Adam and Evil - Gillian Roberts
“Where do you get your ideas?”
Most of the time I have trouble answering that simple-sounding question. Happily, I have never been personally involved with murder, so ideas have to come from the great beyond and it’s often impossible to trace the final result back to its origins.
In truth, novels are more than “an” idea. Cooking one up is a lot like cooking a cake. Storylines blend and mix two or more unrelated ingredients that emerge as something completely new and often unexpected. And once the book is finished, it is as far from the ideas that went into it as a cake is from a sack of flour and a stick of butter. People, places, action have all affected each other and emerged as something new. It’s difficult identifying where the writer found this “idea,” because it wasn’t “this idea” when the writing began.
Adam and Evil is the exception. I clearly remember its two main ingredients. I was haunted by an article I’d read about a young man whose parents had refused to acknowledge his signs of mental illness, and who went on to commit multiple murders during a rampage. I didn’t think of it as a plot-starter, for that sort of open-and-shut horrible crime wouldn’t involve Amanda.

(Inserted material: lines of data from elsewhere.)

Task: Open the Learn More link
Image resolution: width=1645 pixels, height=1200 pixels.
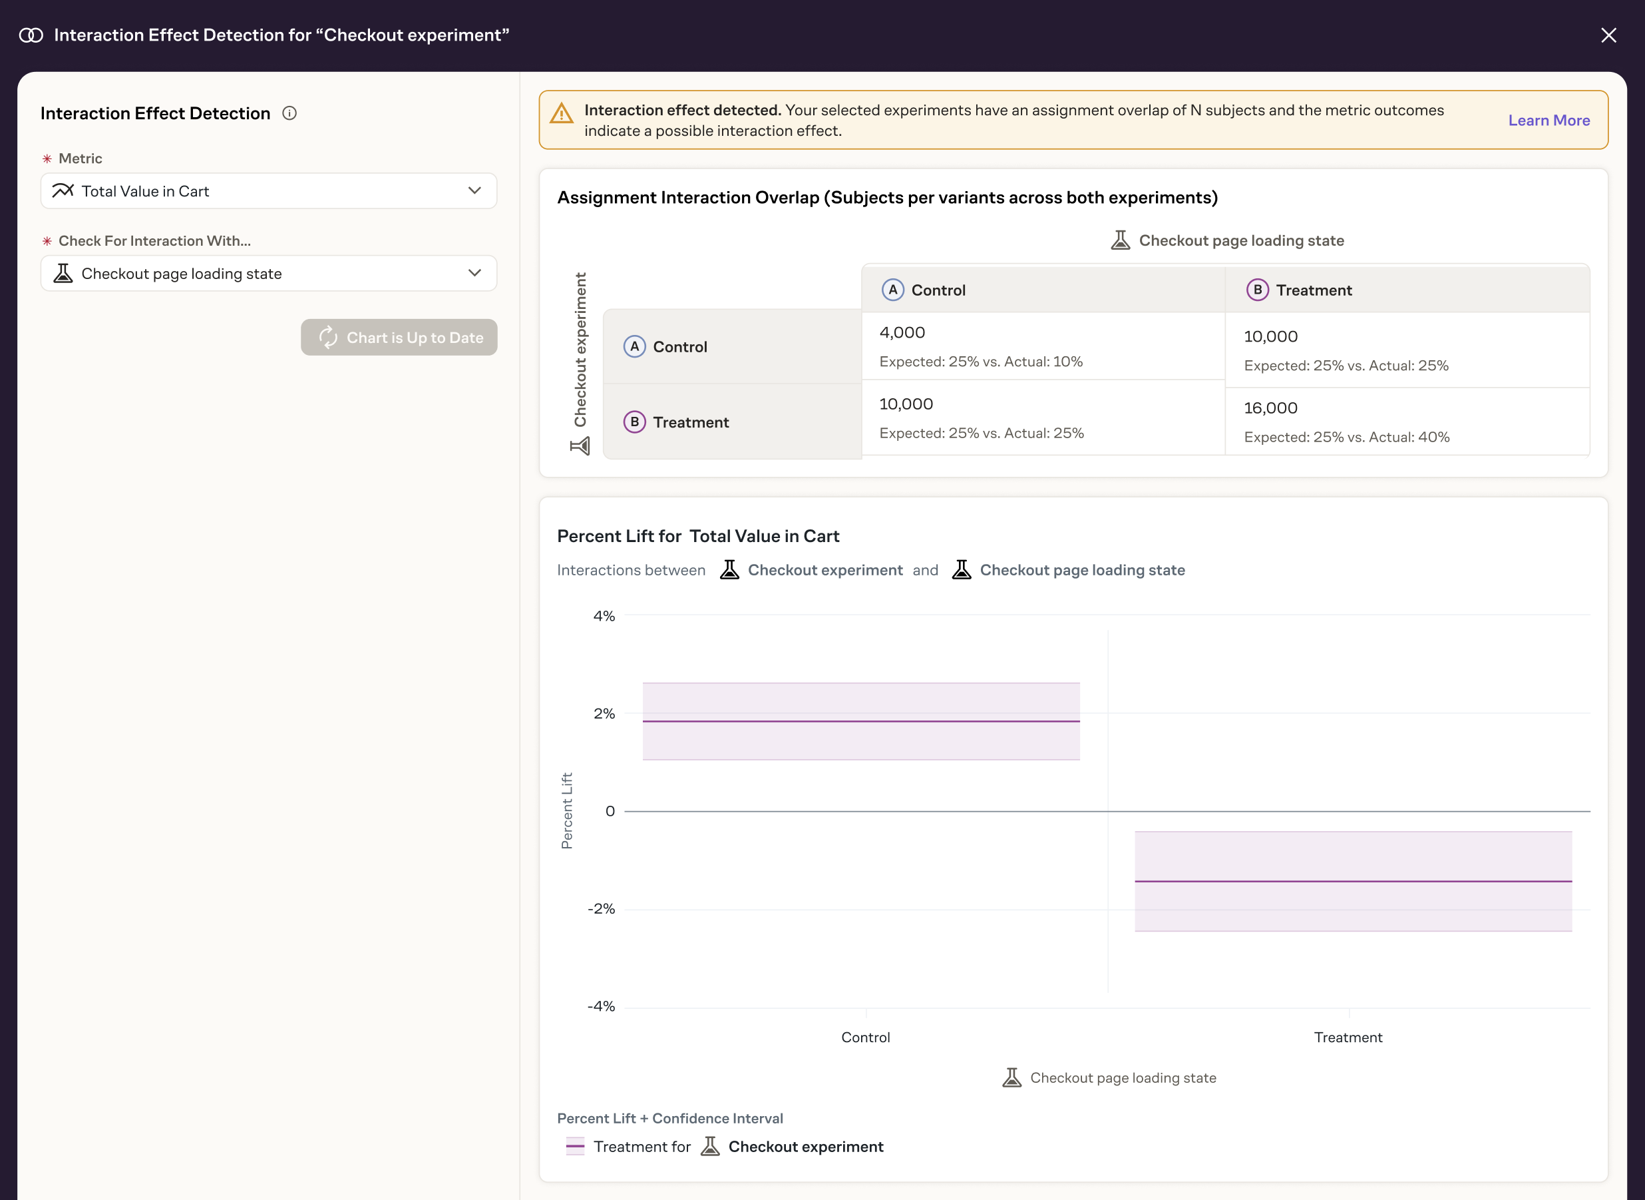Action: pyautogui.click(x=1548, y=121)
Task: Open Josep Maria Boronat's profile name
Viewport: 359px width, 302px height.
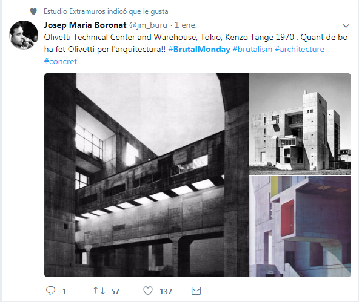Action: (x=85, y=25)
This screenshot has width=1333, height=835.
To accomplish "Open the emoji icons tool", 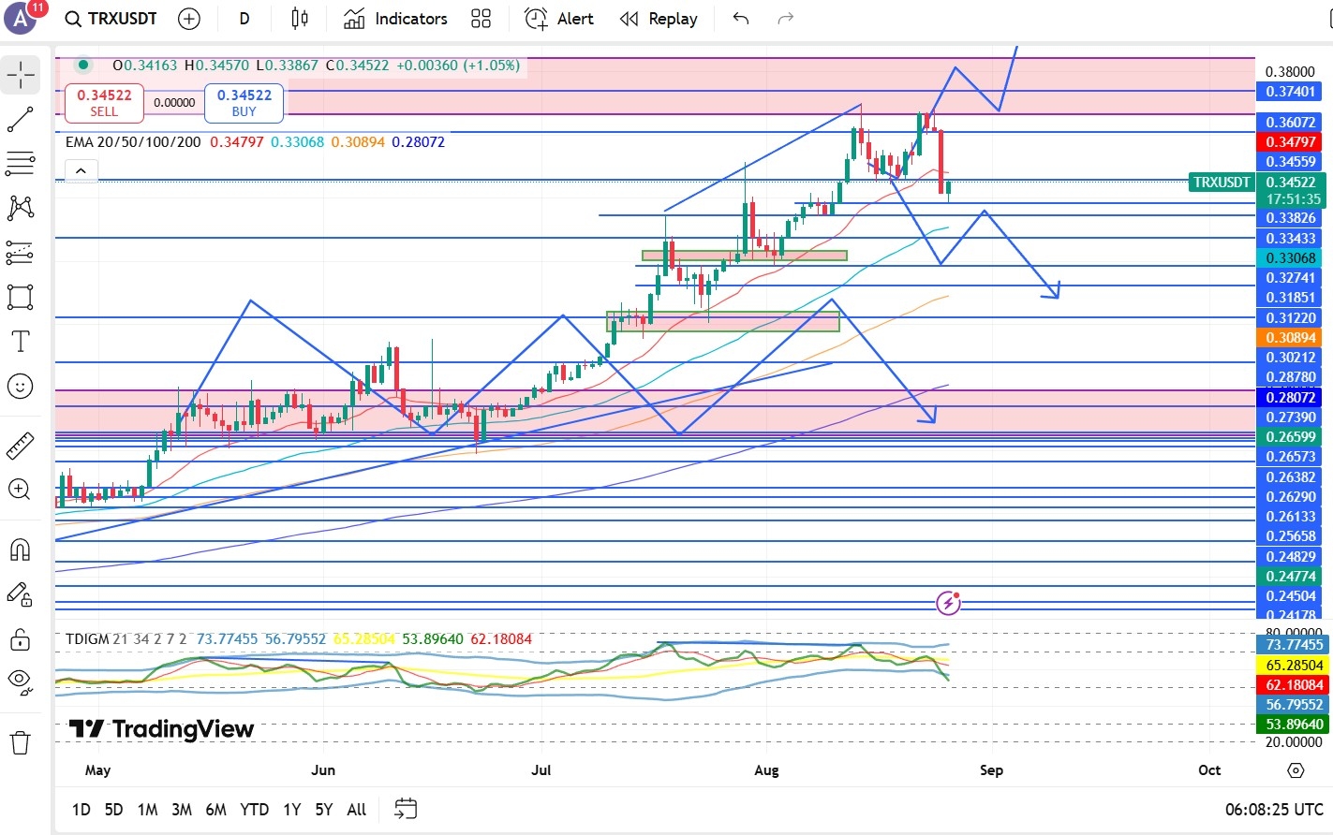I will (21, 387).
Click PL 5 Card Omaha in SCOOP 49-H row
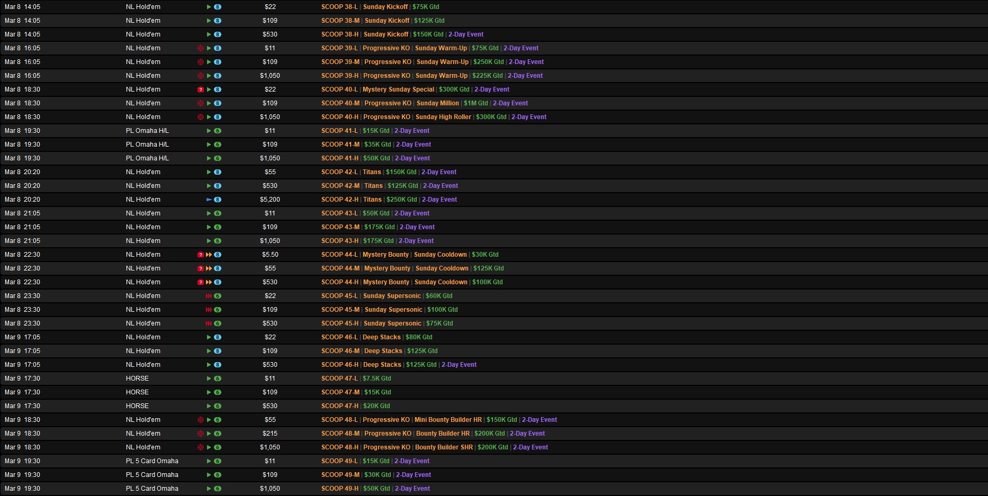The width and height of the screenshot is (988, 496). tap(152, 489)
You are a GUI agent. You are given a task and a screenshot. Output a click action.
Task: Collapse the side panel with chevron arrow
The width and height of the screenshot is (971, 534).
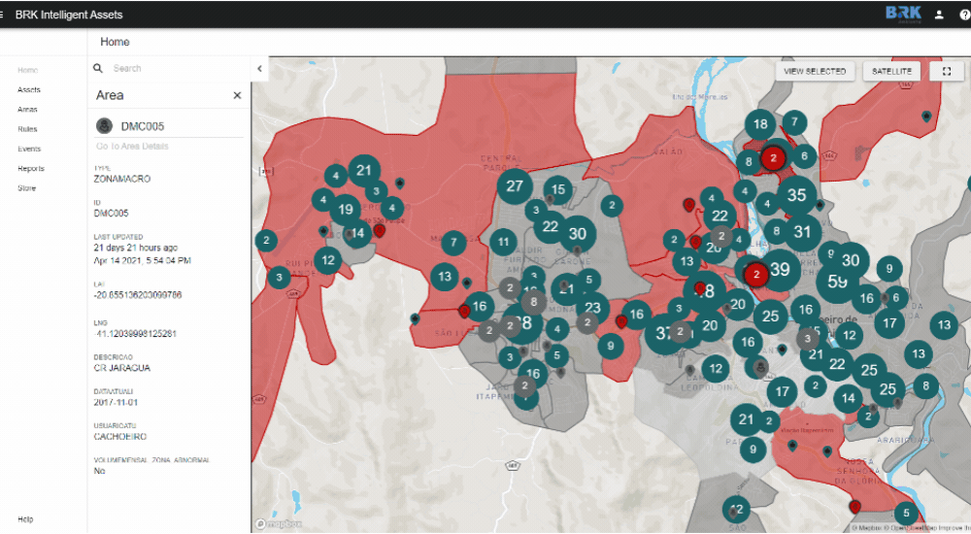[259, 69]
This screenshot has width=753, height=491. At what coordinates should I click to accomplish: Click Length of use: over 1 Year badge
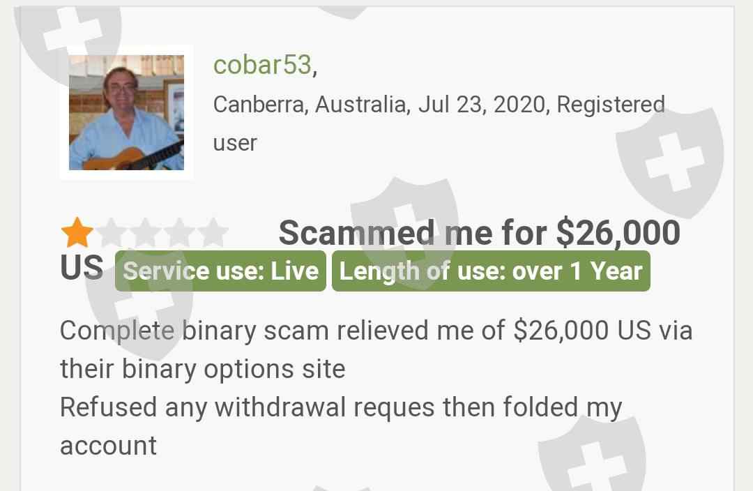[491, 271]
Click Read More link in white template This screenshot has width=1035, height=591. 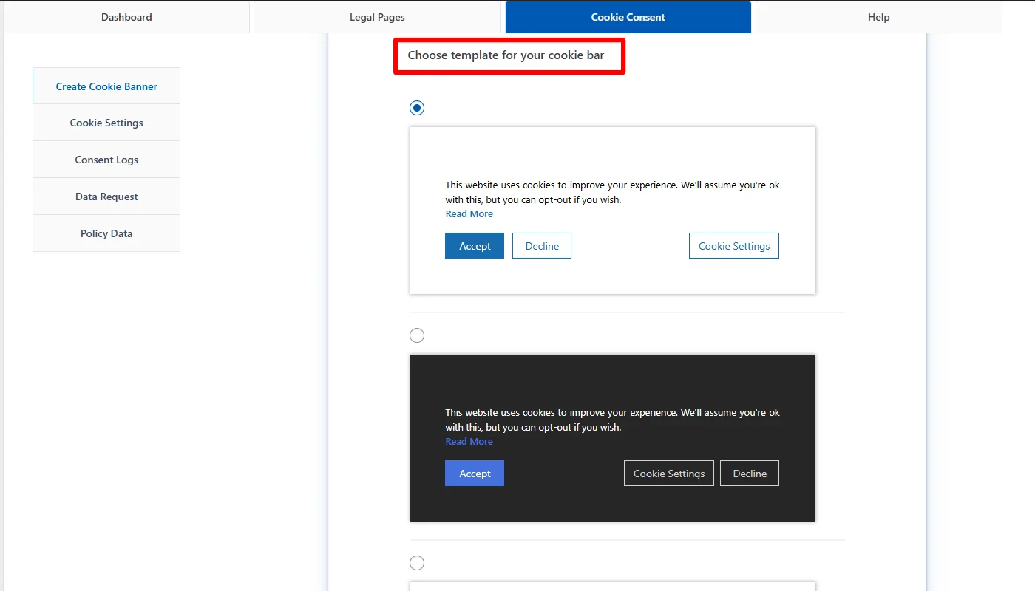click(x=469, y=214)
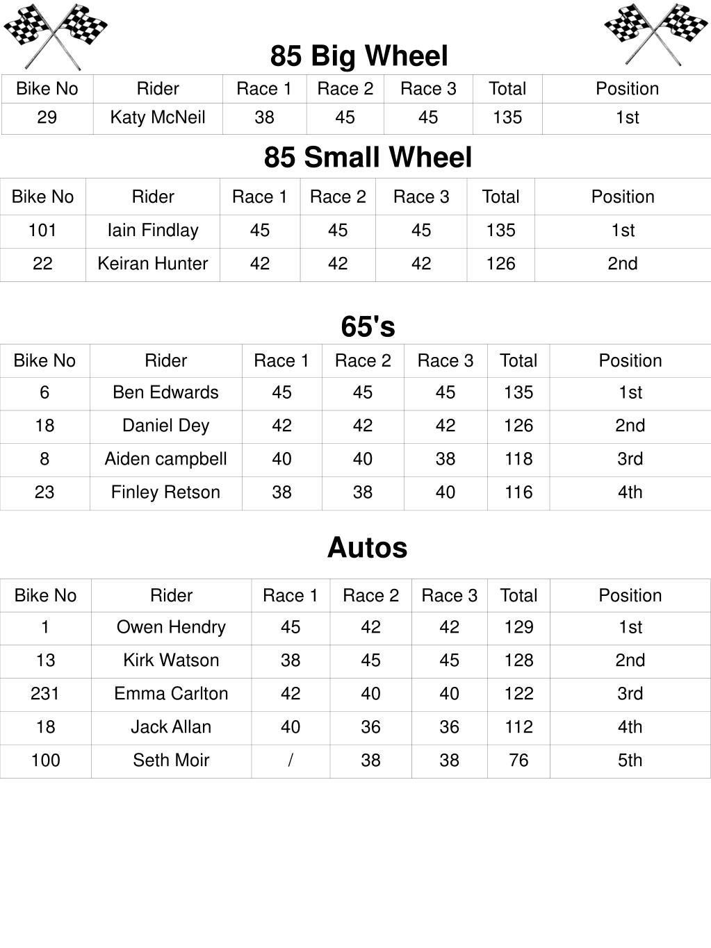Click the Owen Hendry rider cell

171,628
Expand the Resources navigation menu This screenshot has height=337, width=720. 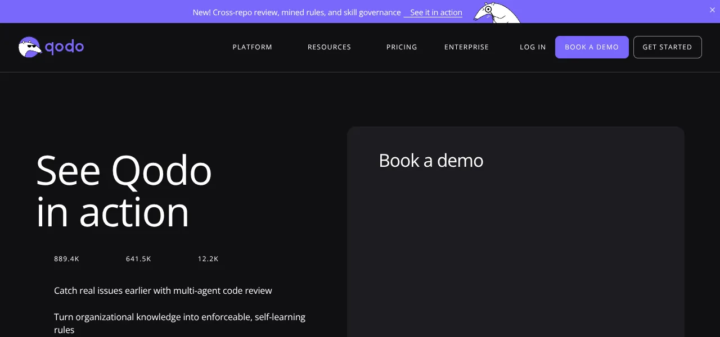[329, 47]
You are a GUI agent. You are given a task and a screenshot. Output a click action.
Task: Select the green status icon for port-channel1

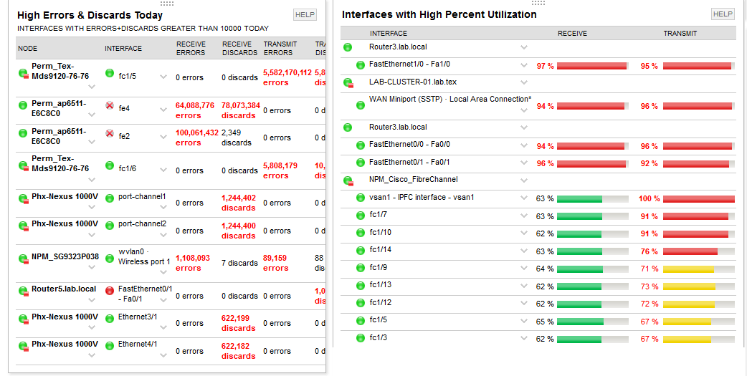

And then, at a book convention, I met a librarian, a fan who had an idea for me. Generally speaking, another person’s idea—if it is in fact a real potential idea—won’t work. I’ve got to be emotionally attached to an idea, it has to matter to me, so while I thought the idea was interesting and one I wouldn’t have thought of myself, that wasn’t enough to spark a book, either..
And then, in some magical “writerly” way, the completely unrelated news story about the mentally ill teen attached itself to the librarian’s idea, and I saw how Amanda Pepper fit into the new combination, and the result was Adam and Evil.
Time and technology have moved on. Amanda looks things up on the Internet, and a woman excitedly uses her “cellular phone” to summon help along the way. But her students are tuned into a Walkman, and computers use floppy disks as backup. A lot has changed since 1999 when Adam and Evil was first published. Unfortunately, not everything has. I’m writing this introduction in 2013 after a particularly horrific school shooting, so it is sad to read, in the very first chapter:
“Kids today aren’t what they used to be, which was predictably, but nonlethally, weird… [Now] Headlines erupted with stories about teens who expressed their moodiness by blowing away their classmates, teachers, and whoever else peeved them.”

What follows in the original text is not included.